INFORMATION:
════════════════
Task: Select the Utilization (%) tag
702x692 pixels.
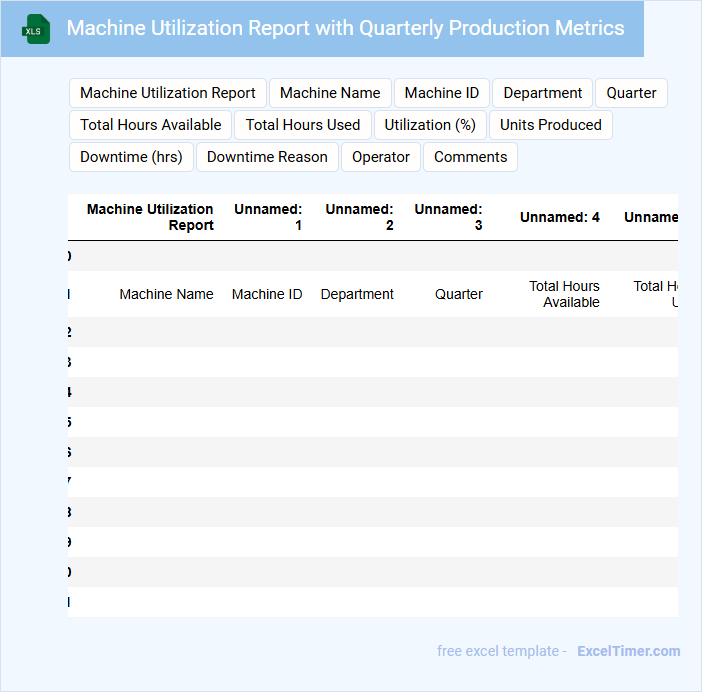Action: [x=430, y=125]
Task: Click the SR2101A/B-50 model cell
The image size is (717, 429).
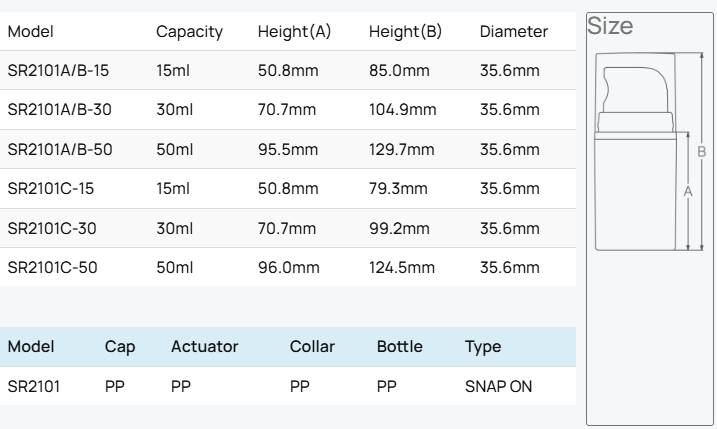Action: coord(57,150)
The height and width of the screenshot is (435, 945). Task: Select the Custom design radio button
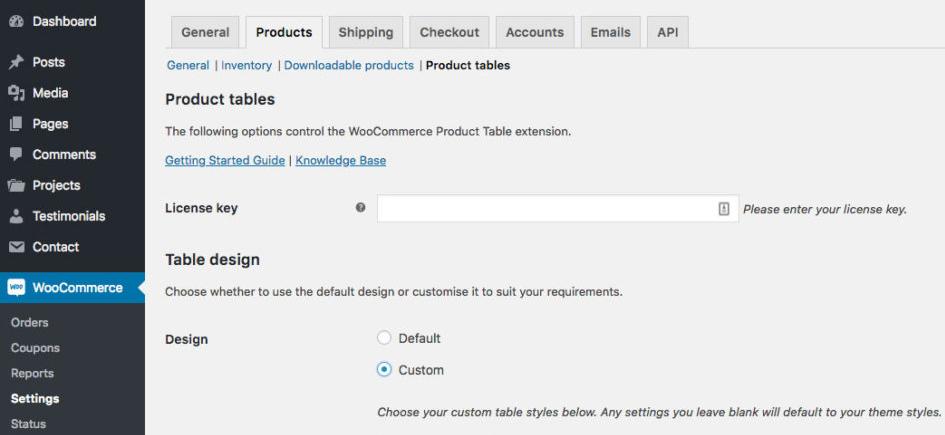(384, 369)
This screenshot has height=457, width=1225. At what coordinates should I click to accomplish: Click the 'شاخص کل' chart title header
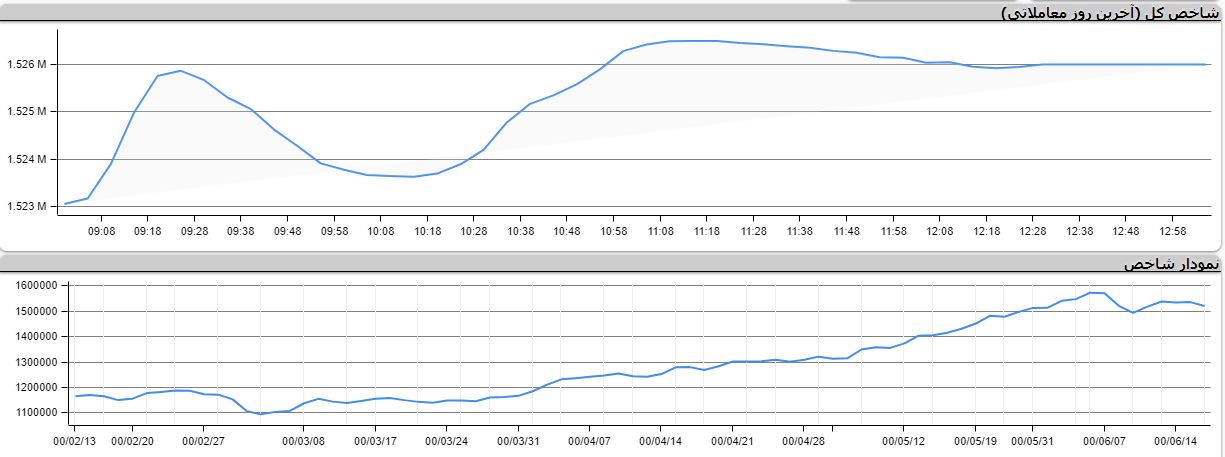click(1110, 13)
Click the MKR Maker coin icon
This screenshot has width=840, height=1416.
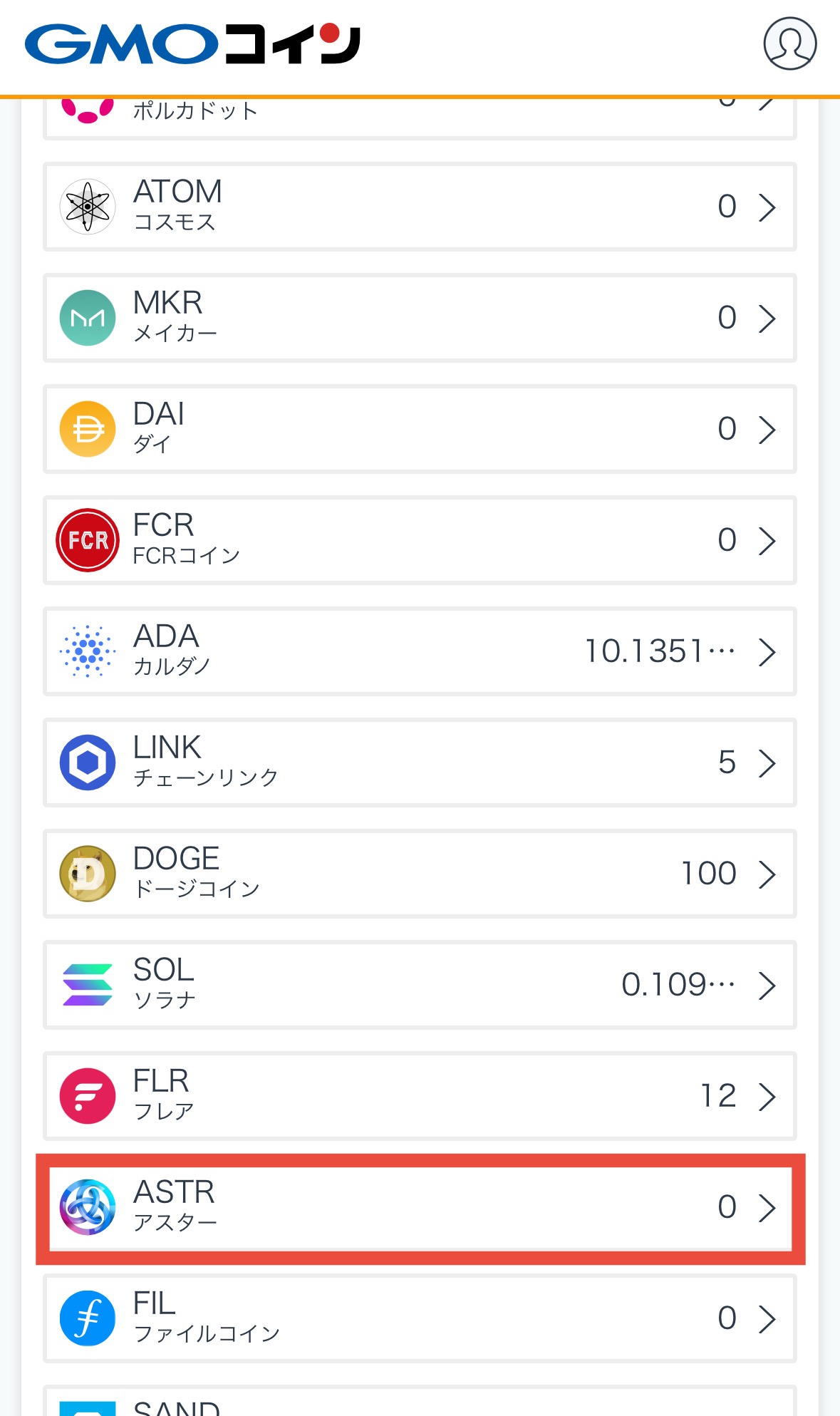(88, 318)
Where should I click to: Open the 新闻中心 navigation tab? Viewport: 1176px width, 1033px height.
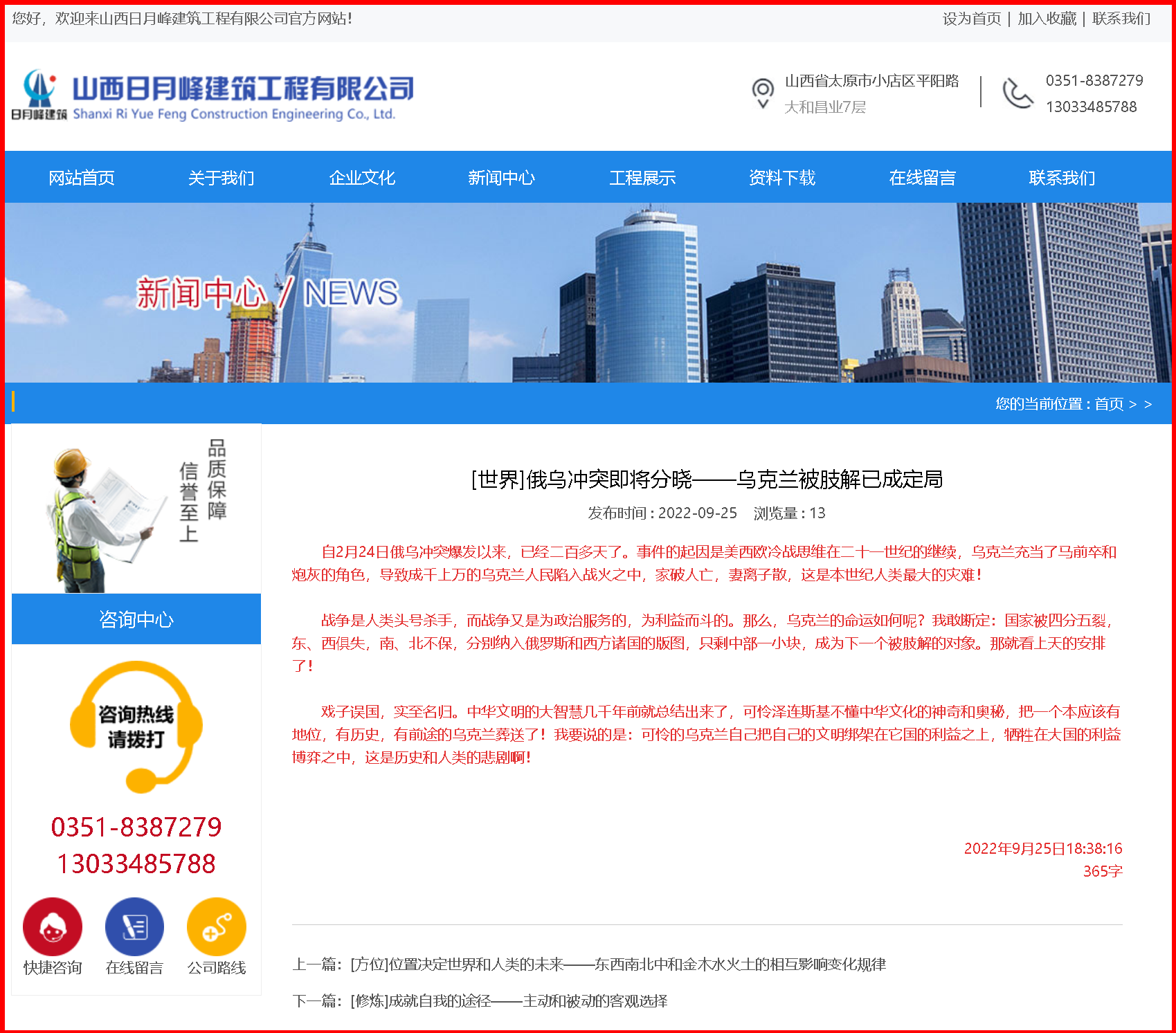coord(502,178)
════════════════
ACTION ITEM:
Could you restate each record word for word, keeping the pictures out?

RESPONSE BOX:
Task: Select the Utilization (%) tag
702x692 pixels.
Action: [x=430, y=125]
Task: Click the SR2101A/B-50 model cell
The image size is (717, 429).
Action: coord(57,150)
The height and width of the screenshot is (435, 945). Task: Select the Custom design radio button
(384, 369)
This screenshot has height=457, width=1225. At what coordinates should I click to accomplish: Click the 'شاخص کل' chart title header
click(1110, 13)
Click the MKR Maker coin icon
This screenshot has width=840, height=1416.
(88, 318)
Where should I click to: Open the 新闻中心 navigation tab? Viewport: 1176px width, 1033px height.
coord(502,178)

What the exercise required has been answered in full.